Ráfia

Teares da Topack, produtora verticalizada

Setor busca fôlego nas exportações

Transformador quer escoar sacarias no exterior para fugir da baixa demanda do mercado brasileiro

Texto de Rose de Moraes e fotos de Cuca Jorge

Sexto maior produtor mundial de sacarias de ráfia de polipropileno (PP), o Brasil prepara terreno para competir lá fora em pé de igualdade tecnológica e, se possível com diferenciais de custo, com o intuito de dar vazão aos remanescentes gerados por uma oferta superior às demandas internas, principalmente do agronegócio, enfraquecidas no ano passado em setores importantes, como de fertilizantes e de açúcar. No início de 2005, os produtores, confiantes no desempenho positivo do mercado interno, que consumiu mais de 1 bilhão de sacas de ráfia em 2004, estimavam crescer acima de 10% no fechamento do ano, mas foram frustrados pela quebra de safra em várias lavouras, amargando queda de 11% em toneladas e de 15% na comercialização de sacarias, comparativamente a 2004.
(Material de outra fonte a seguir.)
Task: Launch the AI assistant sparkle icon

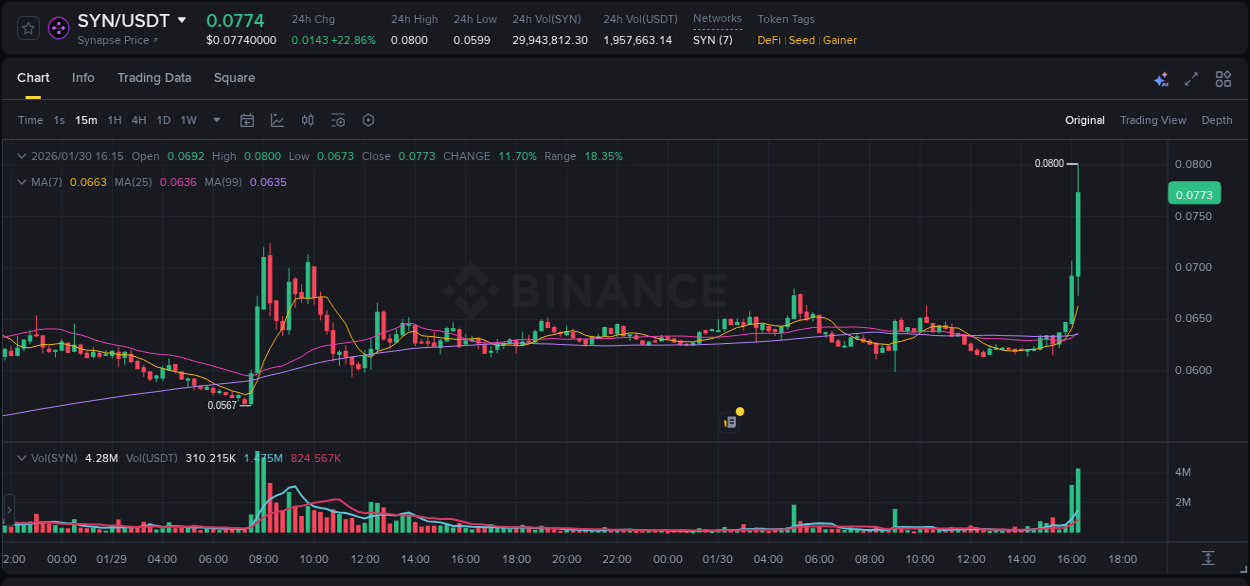Action: tap(1161, 78)
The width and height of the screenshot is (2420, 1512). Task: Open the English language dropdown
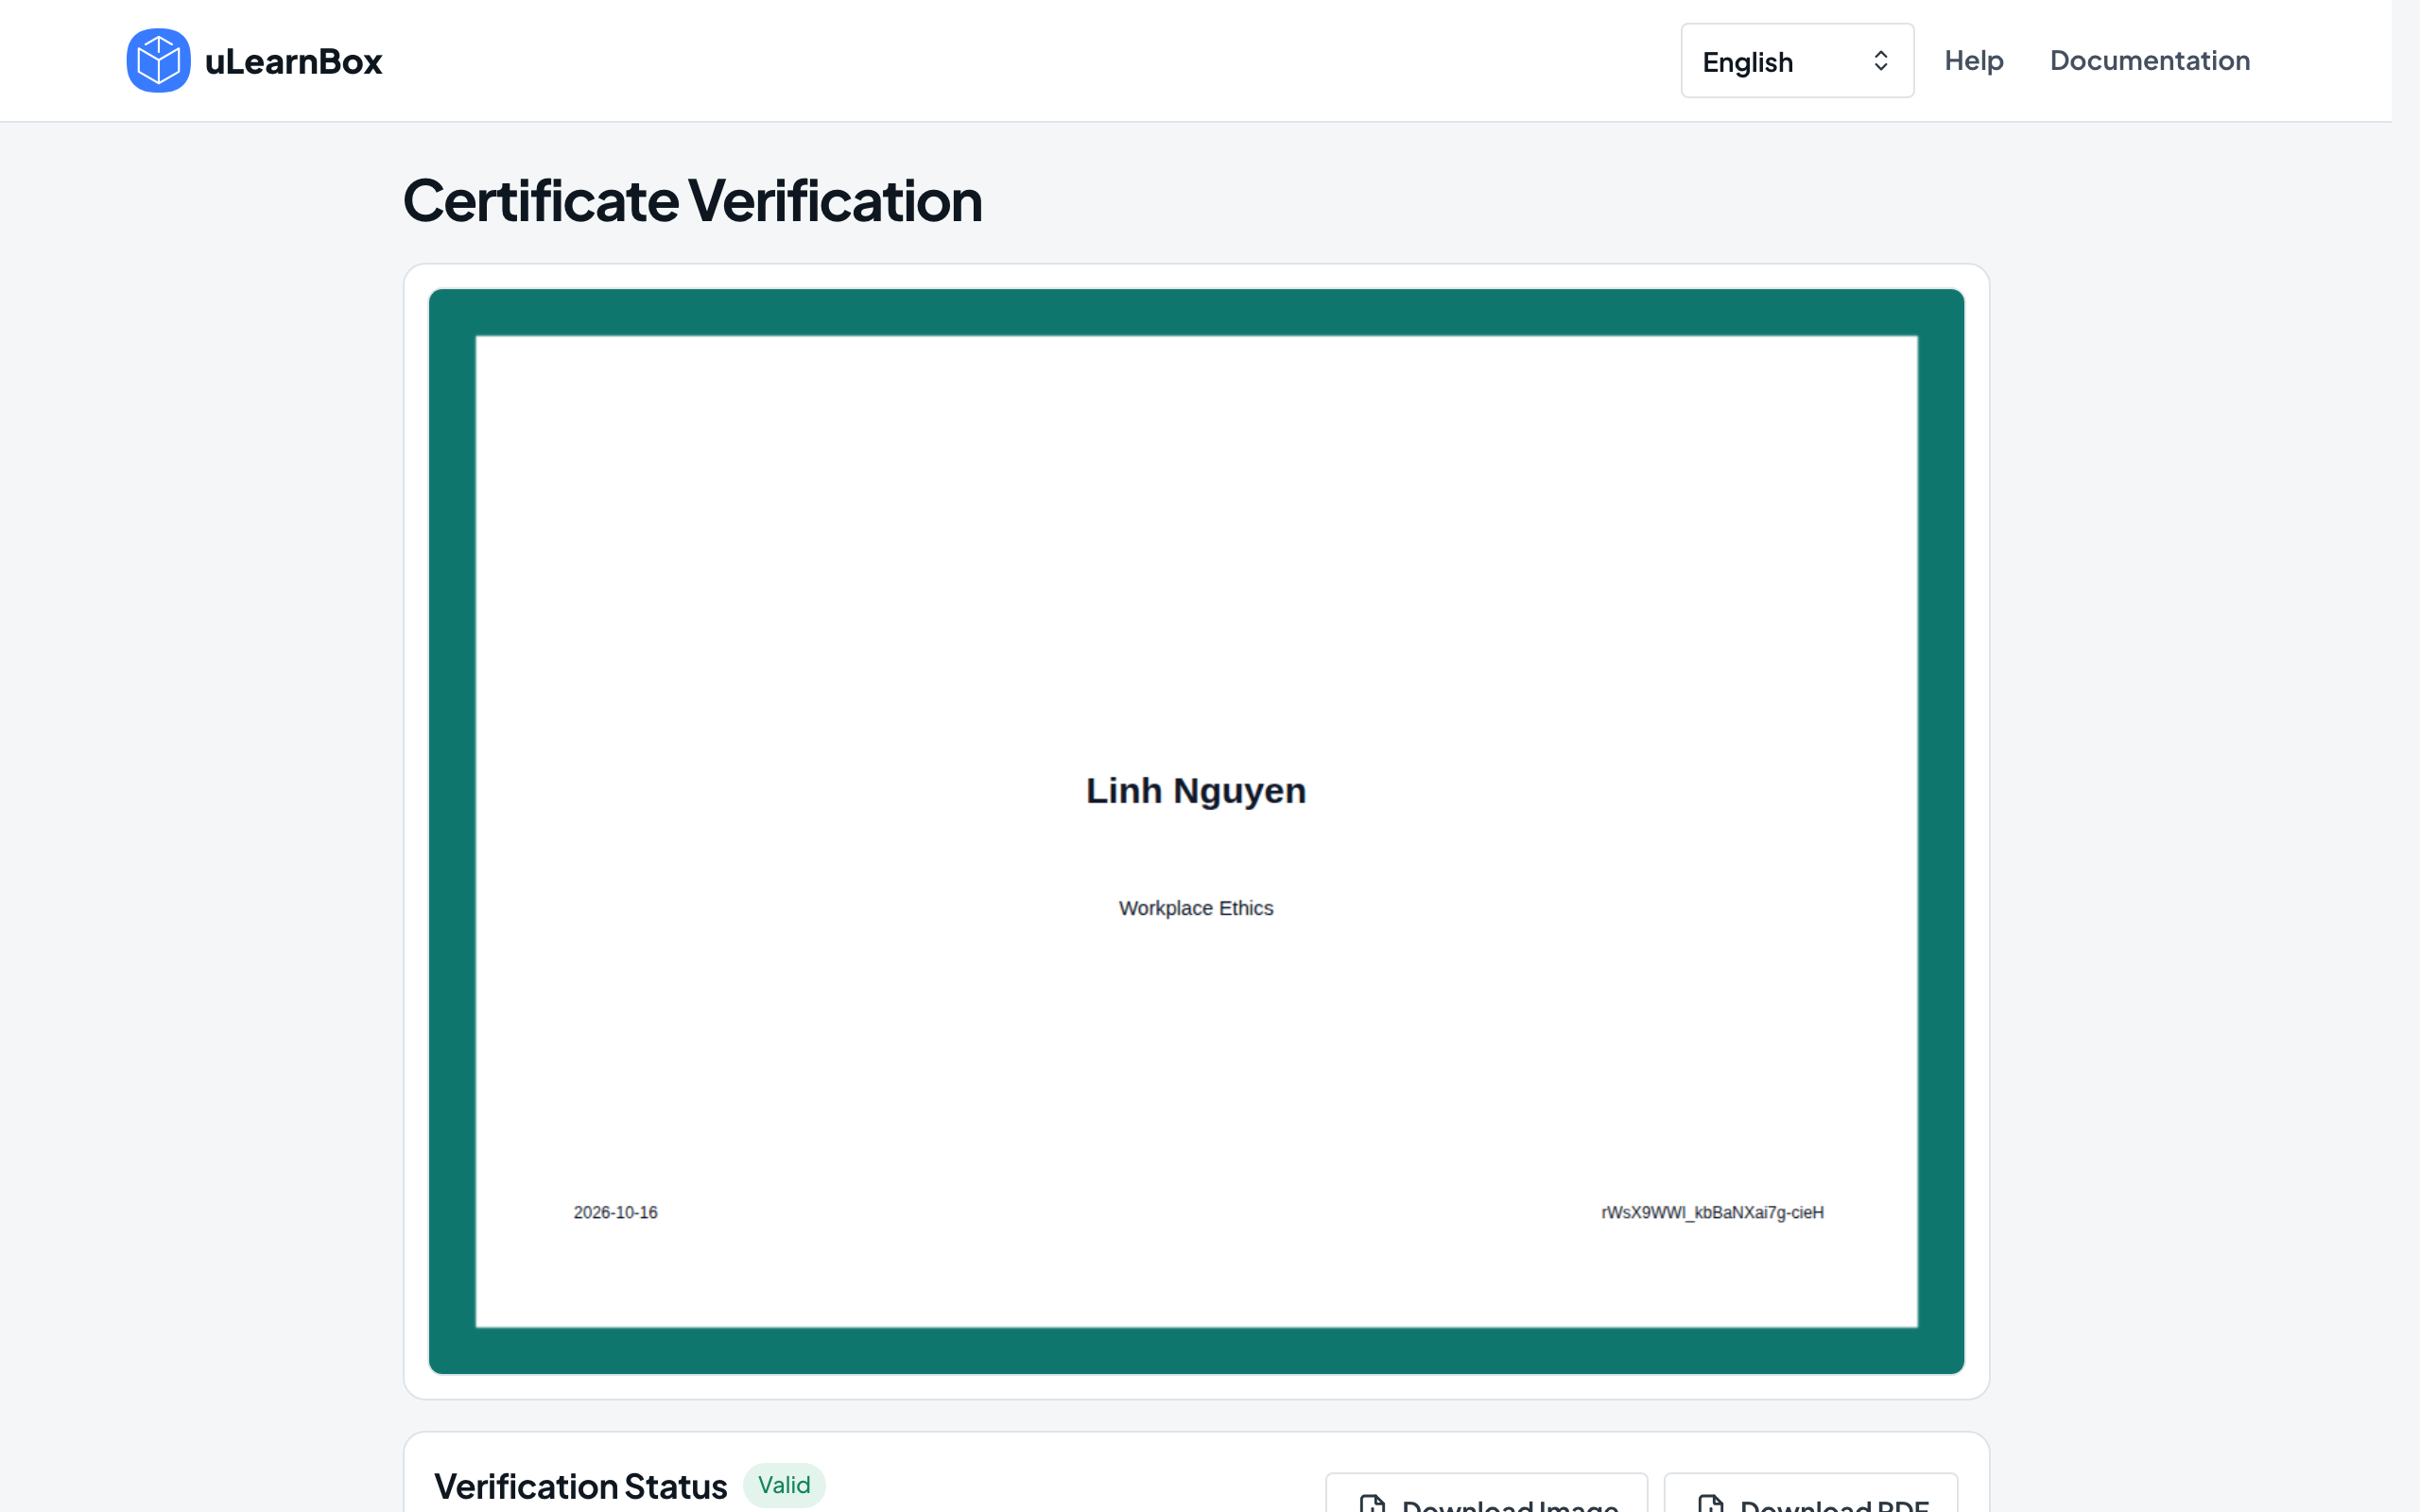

Só em sacas para as indústrias de fertilizantes, responsáveis pelo consumo de 241 milhões de unidades em 2003, e 229 milhões de unidades em 2004, 2005 encolheu 21,7% em relação a 2004, registrando consumo de 179,9 milhões de sacas, segundo estudo encomendado pela Afipol - Associação Brasileira dos Produtores de Fibras Poliolefínicas, entidade que congrega 43 produtores e convertedores, dos quais 23 focados na fabricação de sacarias.
Nas vendas de sacas para embalar açúcar, a demanda também recuou 20%, passando de 186 milhões de unidades em 2004 para 149 milhões de unidades em 2005. No ensacamento de farinhas, o impacto foi menor, mas também caiu 1,8%, de 142 milhões de unidades em 2004, para 139 milhões em 2005.

Até mercados de menor consumo, mas com grande potencial de crescimento, não conseguiram fugir à regra de fraco desempenho, como sacarias para rações animais, com retração de 13,4%; para sementes (-28,4%); sal (-28%) e sal mineral (-15,3%). O crescimento apenas foi positivo nas sacarias para farelos (5,2%) e grãos (37,7%).

As exportações em 2005 também não cresceram na proporção desejada pelo setor. Em volumes, as vendas externas de sacas e telas de ráfia levaram 3.340 toneladas, 11,9% a mais em comparação com 2004. Em sacas, os produtores exportaram 2.148 toneladas (+ 3,8%) e em telas, 1.192 toneladas (+30,3%), mas os resultados finais ainda guardaram grande distância dos níveis alcançados em 2000, quando o Brasil chegou a exportar 5.594 toneladas de sacas e telas.